Una leve vibración conduce la mirada hacia una mesita ratona de vidrio. Fue movida por lo que deja la huella. El tenue movimiento hizo sonar dos figuritas de cristal entrechocándose.

     Debajo de la mesita se la ve por primera vez: es una víbora.
Una forma de dos metros de largo y tres colores otoñales no contrastantes con el ambiente.
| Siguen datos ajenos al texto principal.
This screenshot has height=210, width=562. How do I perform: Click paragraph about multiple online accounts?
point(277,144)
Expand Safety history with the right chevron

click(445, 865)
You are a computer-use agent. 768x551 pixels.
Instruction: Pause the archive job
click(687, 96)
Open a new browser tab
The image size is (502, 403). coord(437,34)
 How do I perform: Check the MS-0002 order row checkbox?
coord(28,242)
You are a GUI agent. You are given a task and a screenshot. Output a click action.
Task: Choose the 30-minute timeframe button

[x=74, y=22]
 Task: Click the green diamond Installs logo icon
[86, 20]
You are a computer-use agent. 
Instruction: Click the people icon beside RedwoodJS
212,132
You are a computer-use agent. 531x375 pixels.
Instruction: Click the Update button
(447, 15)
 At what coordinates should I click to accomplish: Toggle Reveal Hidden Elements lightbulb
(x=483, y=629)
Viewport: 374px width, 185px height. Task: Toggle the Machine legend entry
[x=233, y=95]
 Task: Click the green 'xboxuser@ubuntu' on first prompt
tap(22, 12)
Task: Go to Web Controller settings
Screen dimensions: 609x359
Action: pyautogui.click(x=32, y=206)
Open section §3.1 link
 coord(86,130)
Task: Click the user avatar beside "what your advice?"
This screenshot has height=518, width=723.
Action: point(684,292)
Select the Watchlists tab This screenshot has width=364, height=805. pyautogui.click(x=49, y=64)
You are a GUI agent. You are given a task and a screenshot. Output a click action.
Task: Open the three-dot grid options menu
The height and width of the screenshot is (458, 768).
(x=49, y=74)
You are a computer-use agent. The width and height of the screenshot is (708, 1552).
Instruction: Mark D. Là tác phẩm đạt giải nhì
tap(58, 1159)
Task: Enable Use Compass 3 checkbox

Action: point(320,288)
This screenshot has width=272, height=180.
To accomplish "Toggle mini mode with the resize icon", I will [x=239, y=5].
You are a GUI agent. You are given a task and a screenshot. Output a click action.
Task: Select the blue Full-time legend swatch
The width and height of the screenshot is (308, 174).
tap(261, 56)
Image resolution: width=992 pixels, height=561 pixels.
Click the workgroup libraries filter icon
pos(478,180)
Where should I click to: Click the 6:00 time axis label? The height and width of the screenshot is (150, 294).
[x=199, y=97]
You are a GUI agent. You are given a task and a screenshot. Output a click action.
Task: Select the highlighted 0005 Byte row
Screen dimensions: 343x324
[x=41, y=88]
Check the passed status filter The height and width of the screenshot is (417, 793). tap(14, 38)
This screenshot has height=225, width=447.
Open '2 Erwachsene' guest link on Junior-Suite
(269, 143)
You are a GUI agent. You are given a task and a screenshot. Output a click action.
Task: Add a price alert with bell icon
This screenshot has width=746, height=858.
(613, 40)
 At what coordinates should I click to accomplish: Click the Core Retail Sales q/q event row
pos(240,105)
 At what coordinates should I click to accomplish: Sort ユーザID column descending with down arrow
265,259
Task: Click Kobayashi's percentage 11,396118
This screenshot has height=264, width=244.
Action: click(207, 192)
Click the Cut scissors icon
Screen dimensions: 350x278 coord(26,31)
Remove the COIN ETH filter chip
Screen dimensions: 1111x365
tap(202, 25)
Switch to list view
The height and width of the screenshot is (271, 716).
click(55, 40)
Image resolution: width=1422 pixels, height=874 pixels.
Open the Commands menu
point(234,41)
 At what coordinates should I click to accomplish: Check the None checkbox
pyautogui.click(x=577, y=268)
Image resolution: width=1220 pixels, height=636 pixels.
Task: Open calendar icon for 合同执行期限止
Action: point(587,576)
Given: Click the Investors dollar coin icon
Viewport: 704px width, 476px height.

     La mujer se despierta y se levanta. Pisa a veinte centímetros de la cabeza de la víbora que no la pica. Uno siente ya la mordedura en carne propia pero la víbora no ataca.
La mujer es joven y está desnuda, no se mueve del lugar.

     Deja que los rayos de sol que vencieron la persiana le corten la figura en rodajas paralelas, horizontales, tibias. Se refriega los ojos, se los acaricia, se acaricia el cuello, gira la cabeza y se acaricia los hombros, se rasca suavemente la espalda.

     Ambas hembras se mueven en distinta dirección, la víbora se pierde bajo la cama, la otra va al baño, abre la lluvia y regresa un poco salpicada.

     Se encuentran en el espacio libre que dejan los muebles. La mujer se pone en cuclillas y la víbora levanta la cola como un gato. No la pica.

     La mujer —llamémosla Eva— se acuesta en la alfombra como para tomar sol.

     La víbora —llamémosla Bora— se aleja. Todo es moroso, muy moroso.

     Hay una FM que se invita sola y entra por las paredes medianeras. Alguien, lejano, grita una orden y la FM se retira.

     Bora va hacia Eva. Eva, como una ve, abre las piernas. La víbora ve el triángulo. Eva y sus ansias la llaman a ella.

     Punta de flecha apunta. Avanza, arrastra la panza blanca.

     Eva llora. Su parte niña le teme al trance y llora mientras Bora la precisa.

     De repente la piel es caliente, la de Eva, y la de Bora condensa la humedad que se evapora. Eva ya no llora, se prorroga en cada instante hasta horas y zambulle en vertical toda su entrega.

     Bora llega. Profundiza. Eva ya no piensa, siente a Bora como trenzas. Son tres tonos en el lazo: por el sí, por el no y por si acaso.

     Cuando el no del padre se derrite, siente sí y lo permite. Pero Bora ahora la traiciona. No se atreve, duda, se detiene. Eva llora.

     ¿Qué es silencio? No lo sabe. Todo es grito.

     ¿Qué es razón? La que ha perdido.

     ¿Y el placer? Una vislumbre. Porque la pluma que devino mármol hizo de Bora un forajido.

     La furia gana a Eva.

     Abre la trenza por la lengua, rompe el nudo y la desteje. Los tres colores de Bora sueltos en el piso, vuelven a ser sombras (males de mentas del ancestral pago): brujas, viudas, su alma mula y el petiso.

     El sortilegio de la entrega se ha perdido.

     Las campanas rotas no sonaron.

     Eva es Eva y en el piso no, no y no desparramados.